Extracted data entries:

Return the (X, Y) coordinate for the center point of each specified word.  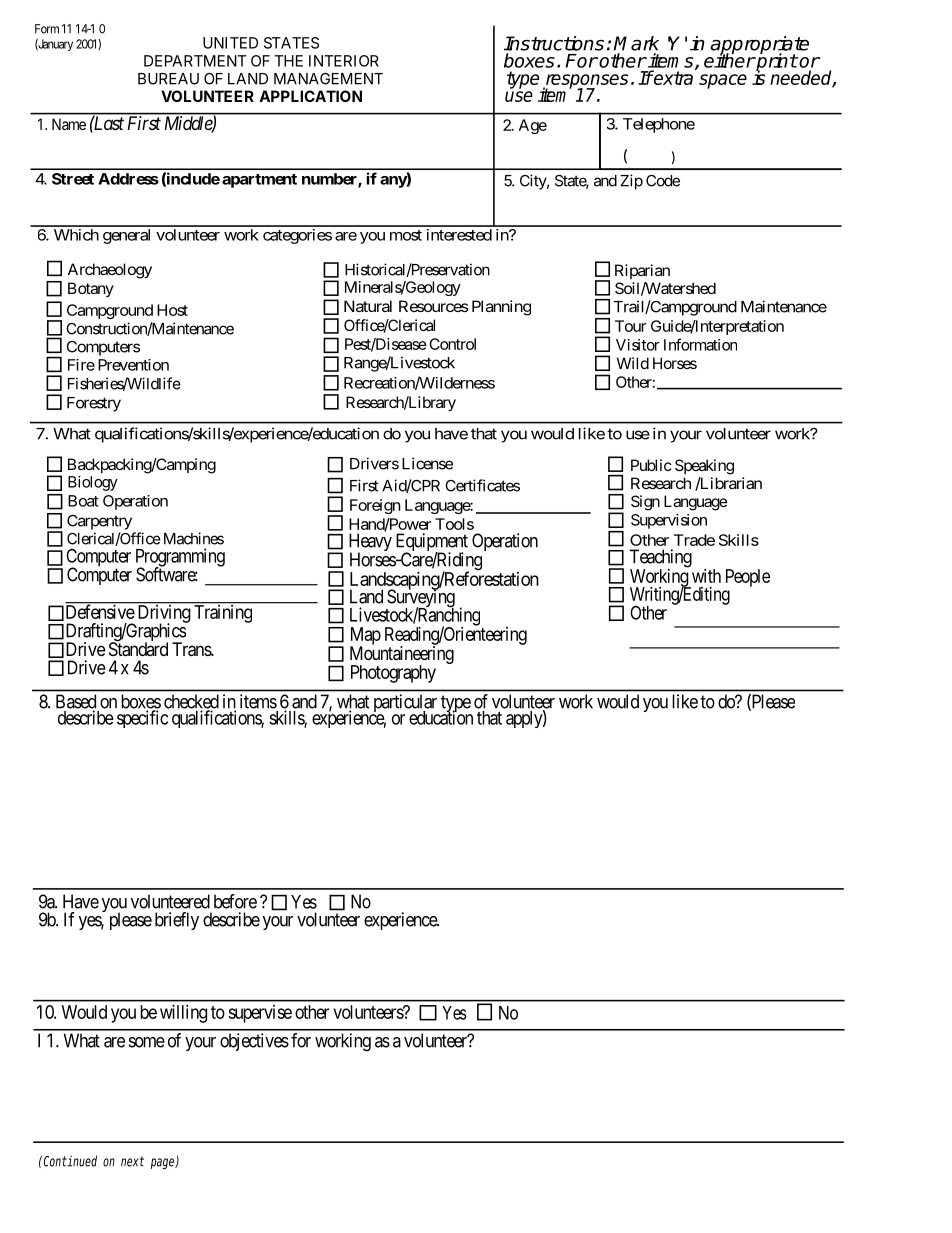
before (235, 901)
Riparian (642, 271)
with (706, 576)
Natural (368, 306)
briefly (177, 921)
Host (172, 310)
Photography (393, 674)
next (132, 1161)
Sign (645, 503)
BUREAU (168, 79)
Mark (636, 43)
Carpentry (99, 522)
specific (142, 719)
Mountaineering (402, 656)
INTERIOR (344, 61)
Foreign (375, 506)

GOAL
Update the entries above so that "center point" reads "midpoint" and nothing else changes. Leave the pictures out.

ANSWER BELOW
Return the (X, Y) coordinate for the midpoint of each specified word.  
before (235, 901)
Riparian (642, 271)
with (706, 576)
Natural (368, 306)
briefly (177, 921)
Host (172, 310)
Photography (393, 674)
next (132, 1161)
Sign (645, 503)
BUREAU (168, 79)
Mark (636, 43)
Carpentry (99, 522)
specific (142, 719)
Mountaineering (402, 656)
INTERIOR (344, 61)
Foreign (375, 506)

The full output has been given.